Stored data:
※ ※ ※

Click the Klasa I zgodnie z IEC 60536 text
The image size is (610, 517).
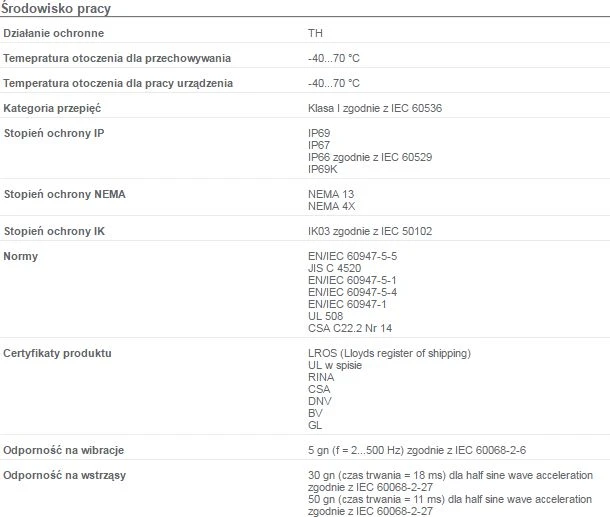click(375, 108)
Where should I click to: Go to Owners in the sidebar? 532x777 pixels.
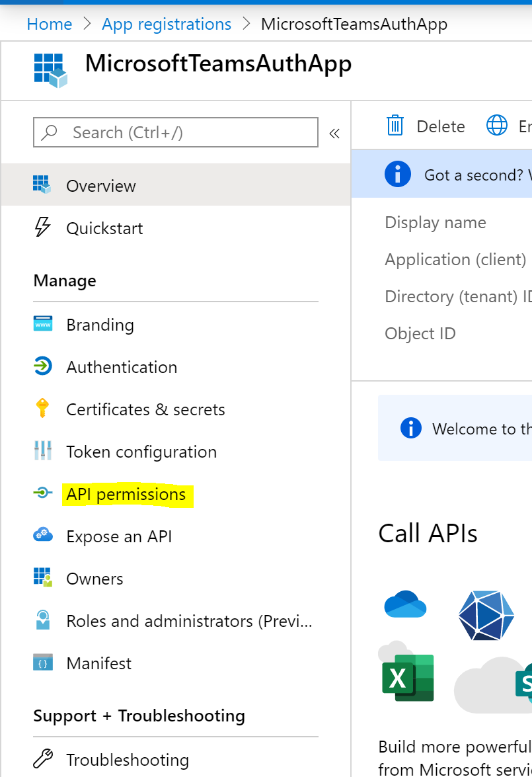[95, 579]
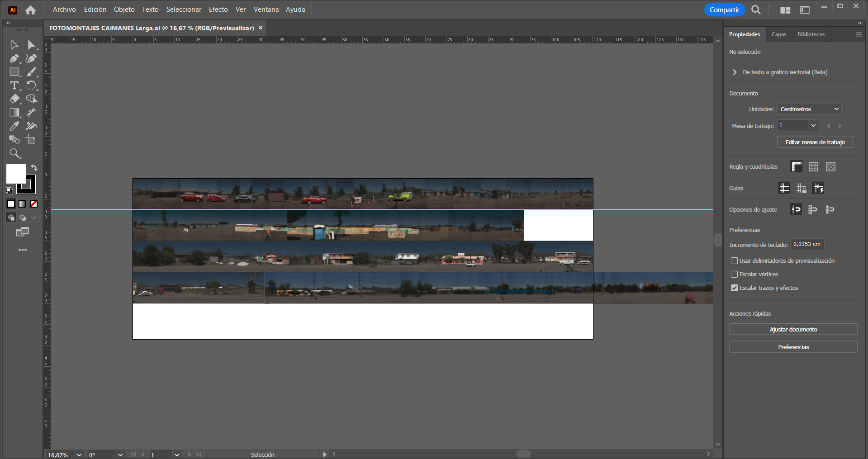Image resolution: width=868 pixels, height=459 pixels.
Task: Expand De texto a gráfico vectorial section
Action: 735,72
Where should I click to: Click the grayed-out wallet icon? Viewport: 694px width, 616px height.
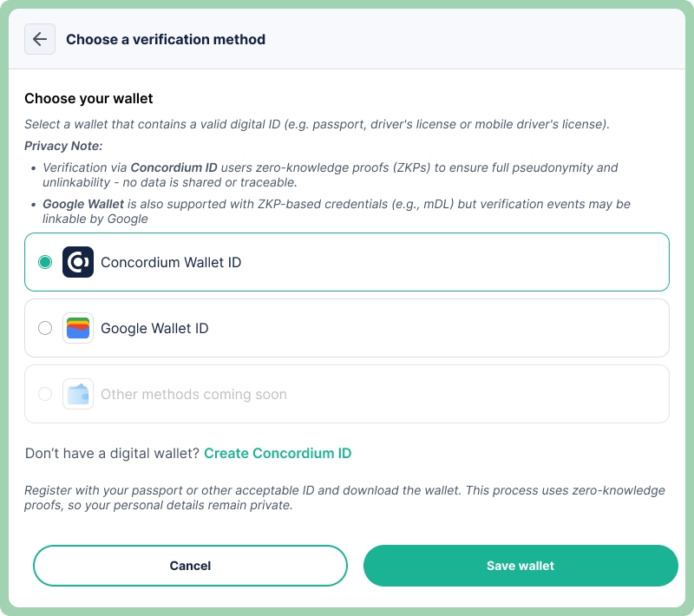[x=78, y=394]
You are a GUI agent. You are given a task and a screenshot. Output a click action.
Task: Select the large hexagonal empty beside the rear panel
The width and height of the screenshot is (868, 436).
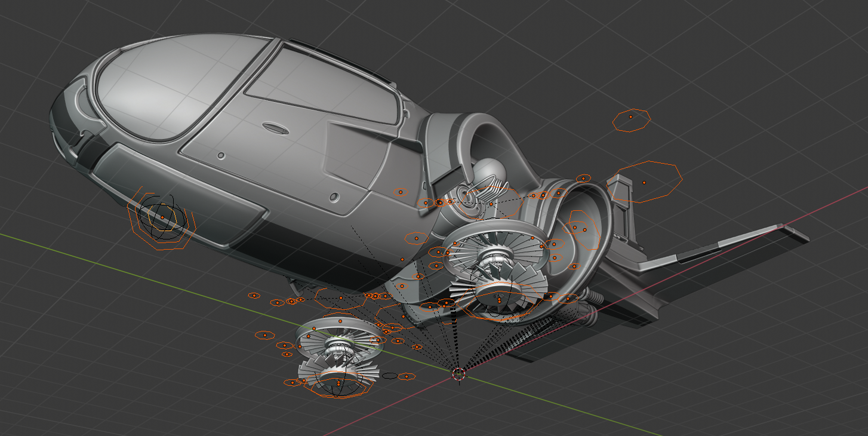[x=648, y=182]
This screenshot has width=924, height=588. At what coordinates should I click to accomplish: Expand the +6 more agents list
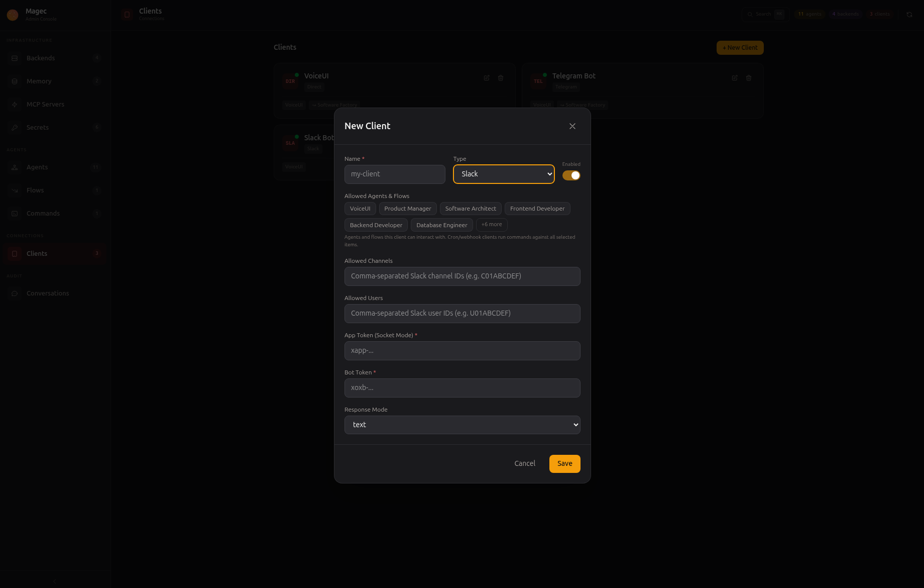pos(491,225)
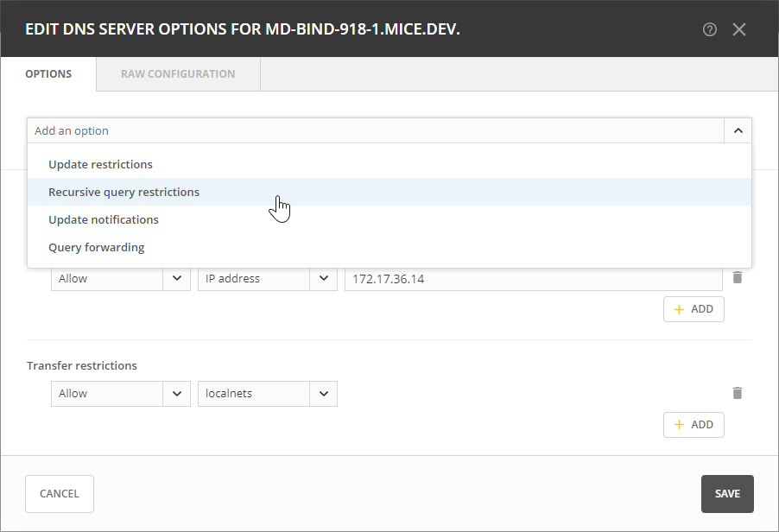The height and width of the screenshot is (532, 779).
Task: Click ADD under Transfer restrictions
Action: coord(694,425)
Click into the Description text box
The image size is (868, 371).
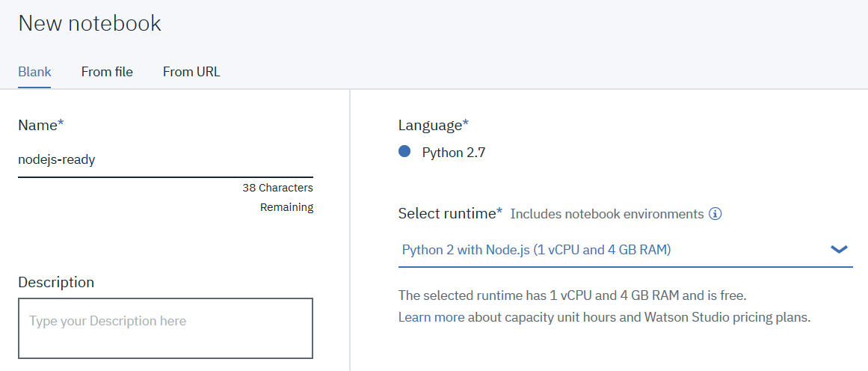[x=165, y=328]
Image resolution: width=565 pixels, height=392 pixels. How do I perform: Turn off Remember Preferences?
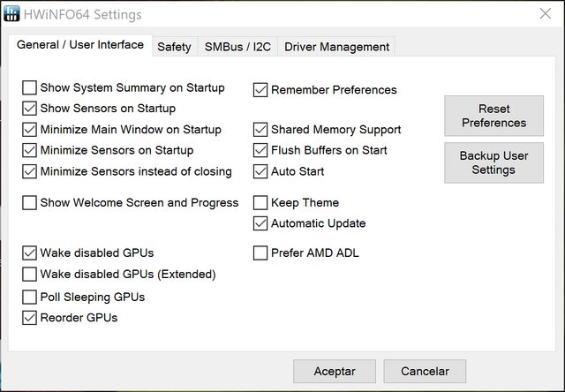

※ ※ ※

**Your task**
Could you write out, word for word, the lines from the one containing "Where should I click to: Click" through the last line of the records, leaving out the pictures?

**Result of the task**
Where should I click to: Click the grayed-out wallet icon? Viewport: 694px width, 616px height.
[x=78, y=394]
You are a GUI agent. You are given a task and a screenshot. Output a click action.
Task: Select the large hexagonal empty beside the rear panel
The width and height of the screenshot is (868, 436).
[x=648, y=182]
This screenshot has width=924, height=588. At what coordinates should I click to accomplish: Expand the +6 more agents list
pos(491,225)
The height and width of the screenshot is (532, 779).
Task: Click ADD under Transfer restrictions
Action: coord(694,425)
Click into the Description text box
The image size is (868, 371).
[x=165, y=328]
Image resolution: width=565 pixels, height=392 pixels. How do I perform: Turn off Remember Preferences?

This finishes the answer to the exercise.